EXERCISE GOAL. Put everything from the start of the data down to the line containing "pyautogui.click(x=469, y=614)" into a Markdown table with the columns Row and Line, omitting blank lines. Include both ends and nothing beyond them.

:: GIVEN RECORDS ::

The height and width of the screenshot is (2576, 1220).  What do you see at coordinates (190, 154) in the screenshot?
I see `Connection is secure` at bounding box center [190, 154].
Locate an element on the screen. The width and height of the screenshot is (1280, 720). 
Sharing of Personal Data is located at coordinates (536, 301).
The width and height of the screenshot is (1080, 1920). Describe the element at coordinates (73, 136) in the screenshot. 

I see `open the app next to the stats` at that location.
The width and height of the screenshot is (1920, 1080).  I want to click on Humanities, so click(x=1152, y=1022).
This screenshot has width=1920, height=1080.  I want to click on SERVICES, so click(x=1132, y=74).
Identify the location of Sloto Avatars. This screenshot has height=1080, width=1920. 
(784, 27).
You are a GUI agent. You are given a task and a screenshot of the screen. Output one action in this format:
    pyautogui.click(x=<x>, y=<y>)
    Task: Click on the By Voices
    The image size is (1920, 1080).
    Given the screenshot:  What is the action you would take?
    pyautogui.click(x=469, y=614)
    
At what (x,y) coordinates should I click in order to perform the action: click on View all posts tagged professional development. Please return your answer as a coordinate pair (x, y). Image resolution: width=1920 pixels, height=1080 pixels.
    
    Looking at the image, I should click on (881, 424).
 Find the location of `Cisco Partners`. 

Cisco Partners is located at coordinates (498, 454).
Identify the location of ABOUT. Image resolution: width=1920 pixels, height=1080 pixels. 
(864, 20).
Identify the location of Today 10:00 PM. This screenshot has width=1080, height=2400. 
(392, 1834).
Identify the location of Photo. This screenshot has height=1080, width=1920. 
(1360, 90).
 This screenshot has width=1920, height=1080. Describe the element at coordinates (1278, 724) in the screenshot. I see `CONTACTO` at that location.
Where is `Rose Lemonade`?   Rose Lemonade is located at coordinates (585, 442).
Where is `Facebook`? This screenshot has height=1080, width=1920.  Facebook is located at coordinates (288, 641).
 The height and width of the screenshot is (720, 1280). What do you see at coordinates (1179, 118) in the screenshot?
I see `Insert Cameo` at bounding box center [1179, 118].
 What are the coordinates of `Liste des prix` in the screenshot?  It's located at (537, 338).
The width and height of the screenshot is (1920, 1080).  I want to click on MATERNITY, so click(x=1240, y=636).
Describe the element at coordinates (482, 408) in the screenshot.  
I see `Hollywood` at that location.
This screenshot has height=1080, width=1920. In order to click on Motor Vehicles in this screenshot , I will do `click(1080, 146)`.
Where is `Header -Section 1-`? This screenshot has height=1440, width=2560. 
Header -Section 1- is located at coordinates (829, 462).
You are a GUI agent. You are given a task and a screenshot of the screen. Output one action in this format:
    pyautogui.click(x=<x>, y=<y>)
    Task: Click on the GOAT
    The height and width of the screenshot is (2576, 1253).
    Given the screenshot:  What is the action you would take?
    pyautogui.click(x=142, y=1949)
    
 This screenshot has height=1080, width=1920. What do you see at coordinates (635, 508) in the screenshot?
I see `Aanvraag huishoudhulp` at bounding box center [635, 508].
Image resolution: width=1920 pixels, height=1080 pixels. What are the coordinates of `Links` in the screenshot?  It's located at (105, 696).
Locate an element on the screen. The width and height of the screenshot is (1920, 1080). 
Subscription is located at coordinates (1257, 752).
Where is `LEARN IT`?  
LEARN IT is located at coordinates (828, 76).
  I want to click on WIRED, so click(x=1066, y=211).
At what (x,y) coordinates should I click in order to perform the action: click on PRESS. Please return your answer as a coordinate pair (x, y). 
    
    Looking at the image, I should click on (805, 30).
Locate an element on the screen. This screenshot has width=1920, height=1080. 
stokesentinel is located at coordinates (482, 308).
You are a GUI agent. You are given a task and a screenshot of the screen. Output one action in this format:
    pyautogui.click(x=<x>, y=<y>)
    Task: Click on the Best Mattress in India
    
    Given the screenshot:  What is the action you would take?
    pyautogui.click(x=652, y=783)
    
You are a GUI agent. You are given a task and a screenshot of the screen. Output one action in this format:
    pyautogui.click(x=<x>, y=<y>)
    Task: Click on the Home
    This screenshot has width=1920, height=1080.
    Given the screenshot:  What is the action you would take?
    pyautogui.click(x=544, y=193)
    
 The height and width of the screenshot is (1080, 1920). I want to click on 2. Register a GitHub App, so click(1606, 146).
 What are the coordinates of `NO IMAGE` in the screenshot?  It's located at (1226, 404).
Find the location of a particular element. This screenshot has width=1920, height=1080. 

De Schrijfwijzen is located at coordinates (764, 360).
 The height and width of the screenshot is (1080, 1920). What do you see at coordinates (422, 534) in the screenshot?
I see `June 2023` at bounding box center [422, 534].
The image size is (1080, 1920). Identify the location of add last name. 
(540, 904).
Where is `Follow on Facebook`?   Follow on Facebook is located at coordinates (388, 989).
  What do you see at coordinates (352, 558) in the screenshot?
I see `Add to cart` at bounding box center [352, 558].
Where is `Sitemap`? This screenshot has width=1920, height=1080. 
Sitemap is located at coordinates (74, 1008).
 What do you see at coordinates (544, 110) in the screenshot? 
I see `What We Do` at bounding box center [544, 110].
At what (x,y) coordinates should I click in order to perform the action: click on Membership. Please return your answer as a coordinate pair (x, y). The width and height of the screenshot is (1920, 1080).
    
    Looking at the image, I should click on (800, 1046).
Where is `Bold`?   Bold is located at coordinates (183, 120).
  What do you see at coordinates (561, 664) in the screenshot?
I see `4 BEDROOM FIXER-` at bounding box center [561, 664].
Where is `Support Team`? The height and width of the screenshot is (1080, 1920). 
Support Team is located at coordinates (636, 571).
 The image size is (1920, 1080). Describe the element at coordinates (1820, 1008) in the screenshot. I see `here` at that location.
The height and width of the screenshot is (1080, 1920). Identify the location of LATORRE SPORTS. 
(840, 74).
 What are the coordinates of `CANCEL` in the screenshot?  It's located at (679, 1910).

:::

CORRECT RESPONSE.
| Row | Line |
|---|---|
| 1 | The height and width of the screenshot is (2576, 1220).  What do you see at coordinates (190, 154) in the screenshot? |
| 2 | I see `Connection is secure` at bounding box center [190, 154]. |
| 3 | Locate an element on the screen. The width and height of the screenshot is (1280, 720).  |
| 4 | Sharing of Personal Data is located at coordinates (536, 301). |
| 5 | The width and height of the screenshot is (1080, 1920). Describe the element at coordinates (73, 136) in the screenshot.  |
| 6 | I see `open the app next to the stats` at that location. |
| 7 | The width and height of the screenshot is (1920, 1080).  I want to click on Humanities, so click(x=1152, y=1022). |
| 8 | This screenshot has width=1920, height=1080.  I want to click on SERVICES, so click(x=1132, y=74). |
| 9 | Identify the location of Sloto Avatars. This screenshot has height=1080, width=1920.  |
| 10 | (784, 27). |
| 11 | You are a GUI agent. You are given a task and a screenshot of the screen. Output one action in this format: |
| 12 |     pyautogui.click(x=<x>, y=<y>) |
| 13 |     Task: Click on the By Voices |
| 14 |     The image size is (1920, 1080). |
| 15 |     Given the screenshot:  What is the action you would take? |
| 16 |     pyautogui.click(x=469, y=614) |